Records:
==========
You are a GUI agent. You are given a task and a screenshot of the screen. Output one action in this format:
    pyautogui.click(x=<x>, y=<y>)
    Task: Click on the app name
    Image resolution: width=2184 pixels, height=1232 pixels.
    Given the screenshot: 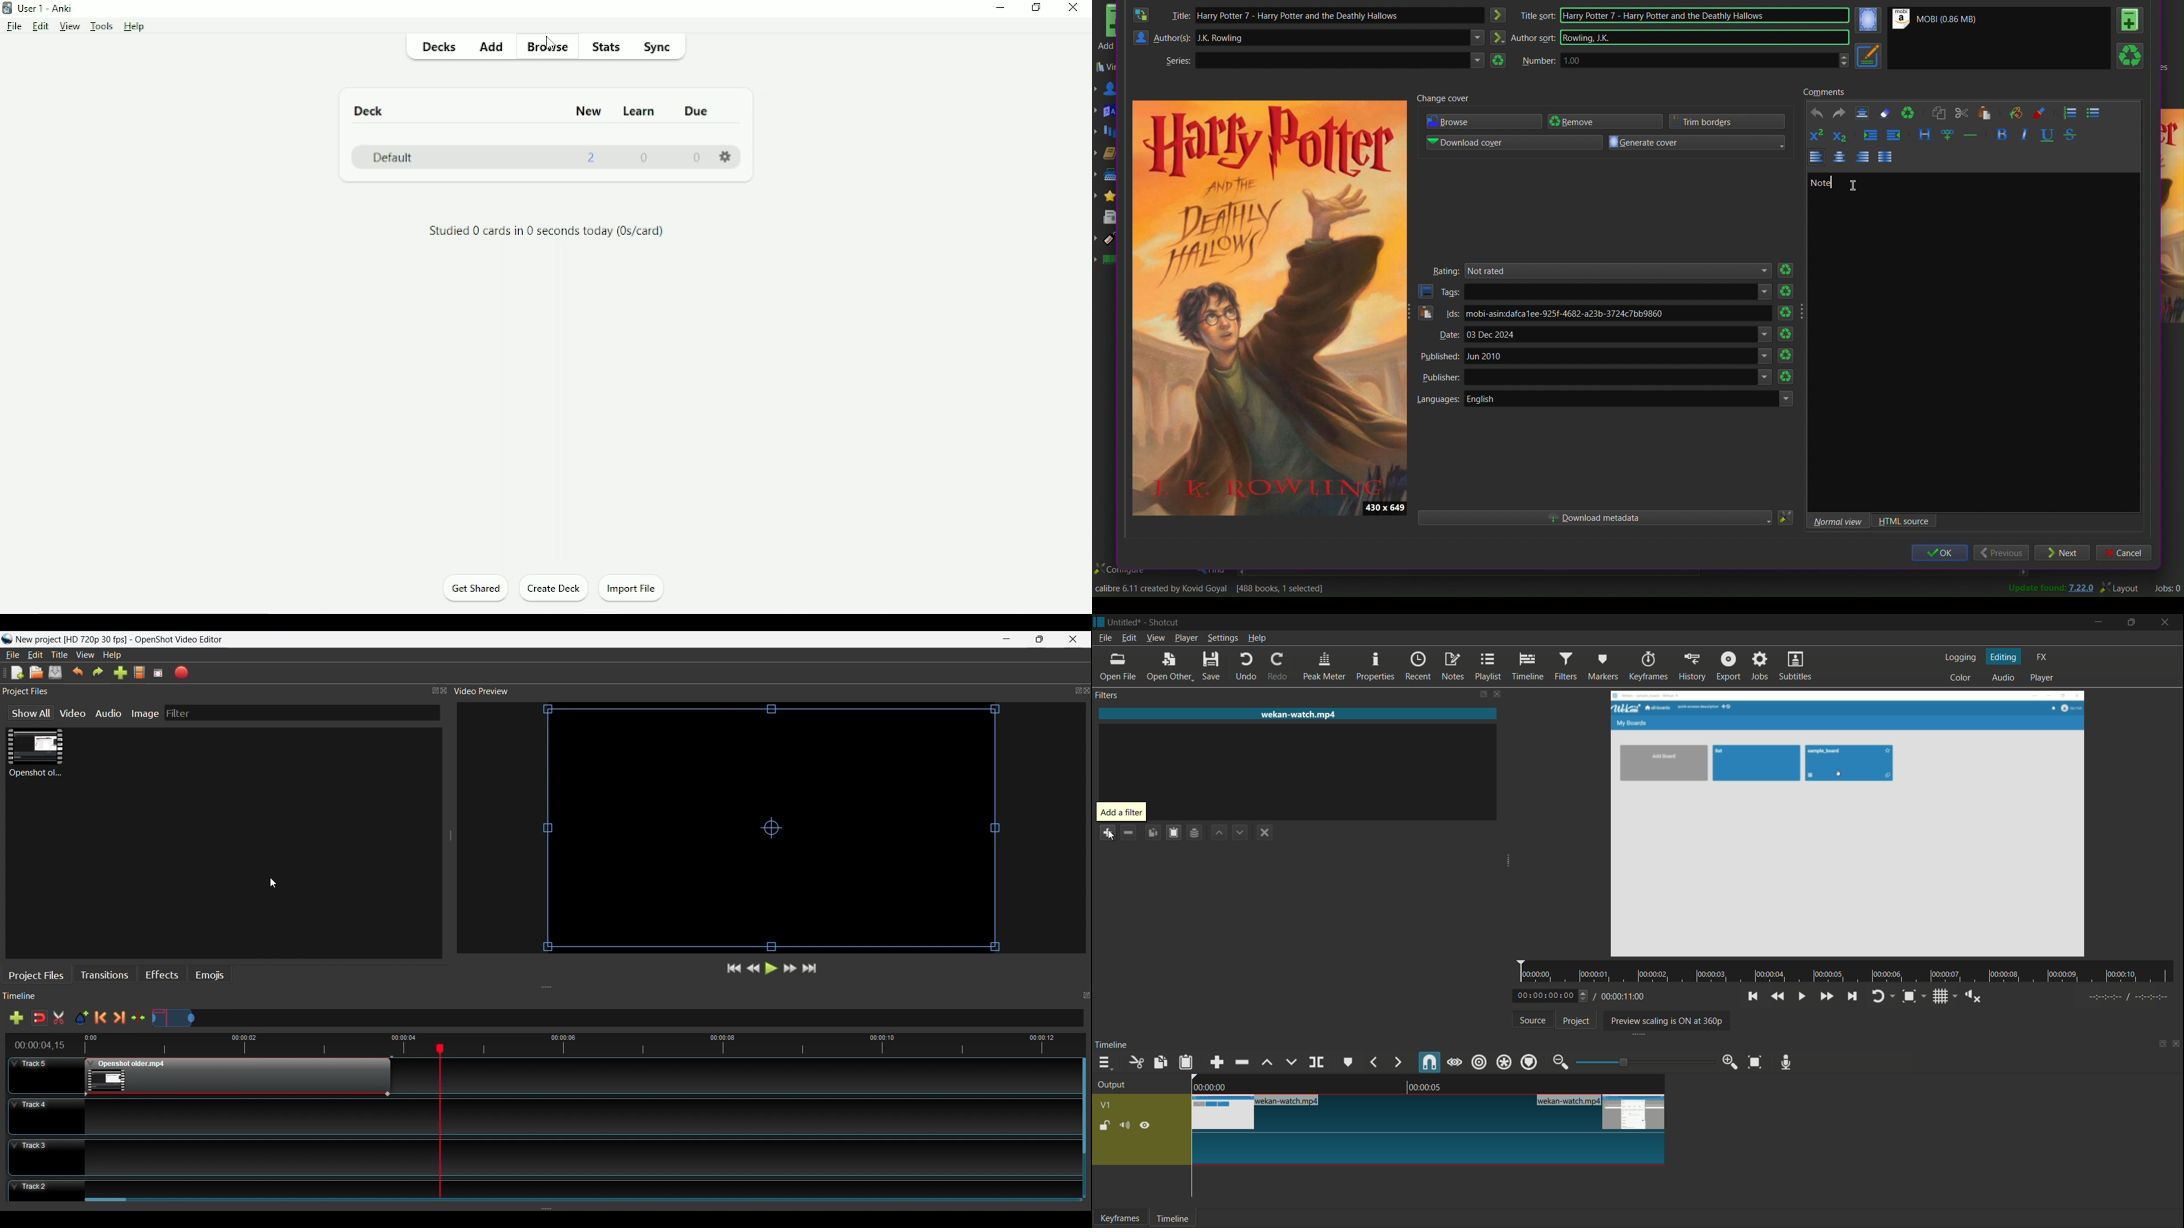 What is the action you would take?
    pyautogui.click(x=1165, y=623)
==========
_THE PROBLEM:_
Turn the rows from the start of the records through the line containing "Image resolution: width=2184", inclusive, into a numbered list, leaving out any blank lines.

_EXERCISE SOLUTION:_
1. You are a GUI agent. You are given a task and a screenshot of the screen. Output one action in this format:
2.     pyautogui.click(x=<x>, y=<y>)
3.     Task: Click on the app name
4.     Image resolution: width=2184 pixels, height=1232 pixels.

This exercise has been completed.